[Stored records]
▼▼▼

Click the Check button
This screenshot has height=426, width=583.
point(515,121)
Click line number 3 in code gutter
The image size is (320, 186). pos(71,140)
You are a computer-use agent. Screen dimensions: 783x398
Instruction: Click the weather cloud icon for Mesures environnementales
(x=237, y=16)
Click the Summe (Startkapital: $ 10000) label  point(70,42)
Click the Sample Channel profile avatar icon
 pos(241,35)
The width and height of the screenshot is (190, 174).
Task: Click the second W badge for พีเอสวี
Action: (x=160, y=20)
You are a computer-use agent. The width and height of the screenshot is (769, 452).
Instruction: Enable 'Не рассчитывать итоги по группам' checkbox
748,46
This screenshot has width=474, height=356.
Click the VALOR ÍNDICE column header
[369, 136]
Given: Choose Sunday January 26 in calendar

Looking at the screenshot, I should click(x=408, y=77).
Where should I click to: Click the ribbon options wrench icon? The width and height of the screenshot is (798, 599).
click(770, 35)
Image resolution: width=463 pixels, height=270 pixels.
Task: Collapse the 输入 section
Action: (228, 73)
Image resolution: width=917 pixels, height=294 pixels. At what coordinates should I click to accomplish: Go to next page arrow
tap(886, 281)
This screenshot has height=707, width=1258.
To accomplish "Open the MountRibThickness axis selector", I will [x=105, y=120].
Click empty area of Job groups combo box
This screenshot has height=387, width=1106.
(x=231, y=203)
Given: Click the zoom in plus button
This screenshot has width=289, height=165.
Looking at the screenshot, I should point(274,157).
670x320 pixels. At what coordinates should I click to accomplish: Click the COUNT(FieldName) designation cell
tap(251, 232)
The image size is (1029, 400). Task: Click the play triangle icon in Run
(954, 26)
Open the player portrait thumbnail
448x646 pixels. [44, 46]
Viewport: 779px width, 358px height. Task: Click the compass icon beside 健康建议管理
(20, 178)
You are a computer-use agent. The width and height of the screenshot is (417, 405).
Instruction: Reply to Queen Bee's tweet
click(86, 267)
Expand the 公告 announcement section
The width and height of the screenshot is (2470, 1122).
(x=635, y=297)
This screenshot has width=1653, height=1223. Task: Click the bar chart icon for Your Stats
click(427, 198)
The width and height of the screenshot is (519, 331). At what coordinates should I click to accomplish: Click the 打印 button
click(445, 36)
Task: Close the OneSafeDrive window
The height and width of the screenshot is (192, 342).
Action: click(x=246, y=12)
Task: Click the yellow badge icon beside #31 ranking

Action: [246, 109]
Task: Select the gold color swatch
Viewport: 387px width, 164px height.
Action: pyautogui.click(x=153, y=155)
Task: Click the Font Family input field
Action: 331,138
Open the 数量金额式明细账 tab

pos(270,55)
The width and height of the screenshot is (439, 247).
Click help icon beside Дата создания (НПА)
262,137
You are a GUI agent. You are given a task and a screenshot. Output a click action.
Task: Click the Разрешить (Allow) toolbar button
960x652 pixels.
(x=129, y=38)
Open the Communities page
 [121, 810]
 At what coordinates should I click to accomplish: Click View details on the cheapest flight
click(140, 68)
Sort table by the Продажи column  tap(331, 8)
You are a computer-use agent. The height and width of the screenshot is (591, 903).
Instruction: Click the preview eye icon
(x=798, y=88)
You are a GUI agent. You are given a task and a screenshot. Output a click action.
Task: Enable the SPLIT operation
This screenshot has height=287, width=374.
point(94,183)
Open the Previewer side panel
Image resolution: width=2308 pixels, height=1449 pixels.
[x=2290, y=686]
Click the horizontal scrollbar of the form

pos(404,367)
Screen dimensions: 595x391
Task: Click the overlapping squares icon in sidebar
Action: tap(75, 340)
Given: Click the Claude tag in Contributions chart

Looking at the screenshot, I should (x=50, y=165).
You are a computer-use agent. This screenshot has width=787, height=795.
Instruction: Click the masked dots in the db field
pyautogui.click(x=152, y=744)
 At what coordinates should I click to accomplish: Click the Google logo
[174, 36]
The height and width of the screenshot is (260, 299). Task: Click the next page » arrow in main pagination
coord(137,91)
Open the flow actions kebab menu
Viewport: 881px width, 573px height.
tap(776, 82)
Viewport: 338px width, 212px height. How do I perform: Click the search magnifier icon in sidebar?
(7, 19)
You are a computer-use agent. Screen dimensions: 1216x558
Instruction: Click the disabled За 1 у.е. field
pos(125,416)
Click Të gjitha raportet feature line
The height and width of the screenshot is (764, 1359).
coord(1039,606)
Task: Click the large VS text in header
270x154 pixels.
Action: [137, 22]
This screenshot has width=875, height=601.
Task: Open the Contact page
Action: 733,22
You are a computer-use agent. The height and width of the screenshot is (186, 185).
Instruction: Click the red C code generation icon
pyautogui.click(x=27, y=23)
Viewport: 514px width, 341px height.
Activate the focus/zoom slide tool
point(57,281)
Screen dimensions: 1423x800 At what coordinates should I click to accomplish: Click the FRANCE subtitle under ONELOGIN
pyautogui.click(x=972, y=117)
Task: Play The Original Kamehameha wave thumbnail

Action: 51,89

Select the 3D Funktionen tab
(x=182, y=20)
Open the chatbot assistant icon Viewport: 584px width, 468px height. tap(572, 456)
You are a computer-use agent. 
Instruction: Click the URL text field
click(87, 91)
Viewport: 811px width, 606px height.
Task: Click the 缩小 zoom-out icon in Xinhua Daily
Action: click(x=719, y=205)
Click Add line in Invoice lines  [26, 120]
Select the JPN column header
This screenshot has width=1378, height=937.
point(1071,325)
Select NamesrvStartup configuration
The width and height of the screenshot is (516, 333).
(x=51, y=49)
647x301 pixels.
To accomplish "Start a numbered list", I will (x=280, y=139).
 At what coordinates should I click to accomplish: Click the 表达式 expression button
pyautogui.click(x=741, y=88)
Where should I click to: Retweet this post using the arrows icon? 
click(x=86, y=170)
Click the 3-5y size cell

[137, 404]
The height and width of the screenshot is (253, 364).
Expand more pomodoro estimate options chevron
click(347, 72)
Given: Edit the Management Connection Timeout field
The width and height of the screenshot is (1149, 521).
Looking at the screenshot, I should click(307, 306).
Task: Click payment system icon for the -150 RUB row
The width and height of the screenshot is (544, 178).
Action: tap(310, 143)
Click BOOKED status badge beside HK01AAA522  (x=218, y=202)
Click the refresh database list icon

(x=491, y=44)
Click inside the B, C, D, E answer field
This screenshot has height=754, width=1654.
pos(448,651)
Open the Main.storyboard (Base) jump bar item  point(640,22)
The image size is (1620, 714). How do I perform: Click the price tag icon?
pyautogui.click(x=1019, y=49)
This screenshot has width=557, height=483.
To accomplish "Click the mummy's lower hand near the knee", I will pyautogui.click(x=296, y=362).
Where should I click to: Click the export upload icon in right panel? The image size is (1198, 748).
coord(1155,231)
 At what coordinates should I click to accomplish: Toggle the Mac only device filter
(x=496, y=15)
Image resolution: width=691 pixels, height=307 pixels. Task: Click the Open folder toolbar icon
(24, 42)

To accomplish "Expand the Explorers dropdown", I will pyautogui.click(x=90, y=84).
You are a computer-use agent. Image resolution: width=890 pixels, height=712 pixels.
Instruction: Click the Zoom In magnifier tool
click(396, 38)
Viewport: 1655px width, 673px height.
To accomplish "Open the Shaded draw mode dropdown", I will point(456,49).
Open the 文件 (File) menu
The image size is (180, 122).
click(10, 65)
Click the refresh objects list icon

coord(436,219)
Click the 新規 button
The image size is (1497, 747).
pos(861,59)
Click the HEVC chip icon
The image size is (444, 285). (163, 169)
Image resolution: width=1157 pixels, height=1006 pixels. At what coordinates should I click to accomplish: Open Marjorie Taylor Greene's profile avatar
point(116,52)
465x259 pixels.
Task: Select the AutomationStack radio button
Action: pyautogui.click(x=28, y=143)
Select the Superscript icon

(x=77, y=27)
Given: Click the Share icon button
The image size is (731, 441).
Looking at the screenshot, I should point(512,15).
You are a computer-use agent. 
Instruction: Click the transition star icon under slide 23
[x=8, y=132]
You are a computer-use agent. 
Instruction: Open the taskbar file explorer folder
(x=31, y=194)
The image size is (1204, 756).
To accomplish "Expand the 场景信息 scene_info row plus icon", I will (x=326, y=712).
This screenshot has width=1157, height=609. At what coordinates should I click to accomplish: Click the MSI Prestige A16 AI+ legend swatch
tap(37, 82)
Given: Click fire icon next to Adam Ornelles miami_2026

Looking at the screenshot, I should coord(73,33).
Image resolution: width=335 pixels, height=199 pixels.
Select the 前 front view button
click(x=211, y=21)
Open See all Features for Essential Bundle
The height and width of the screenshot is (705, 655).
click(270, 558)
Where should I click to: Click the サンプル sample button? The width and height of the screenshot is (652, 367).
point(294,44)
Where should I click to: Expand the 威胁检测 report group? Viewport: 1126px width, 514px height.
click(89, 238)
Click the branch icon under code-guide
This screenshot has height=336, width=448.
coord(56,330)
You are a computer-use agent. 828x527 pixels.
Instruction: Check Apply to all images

▲▲▲

REQUIREMENTS: Could you give the lines of the listing from the line containing "Given: Edit the" through the line containing "pos(448,651)" as a numbered list, leaving out any blank lines?

WRITTEN REPLY:
1. Given: Edit the Management Connection Timeout field
2. The width and height of the screenshot is (1149, 521).
3. Looking at the screenshot, I should click(307, 306).
4. Task: Click payment system icon for the -150 RUB row
5. The width and height of the screenshot is (544, 178).
6. Action: tap(310, 143)
7. Click BOOKED status badge beside HK01AAA522  (x=218, y=202)
8. Click the refresh database list icon
9. (x=491, y=44)
10. Click inside the B, C, D, E answer field
11. This screenshot has height=754, width=1654.
12. pos(448,651)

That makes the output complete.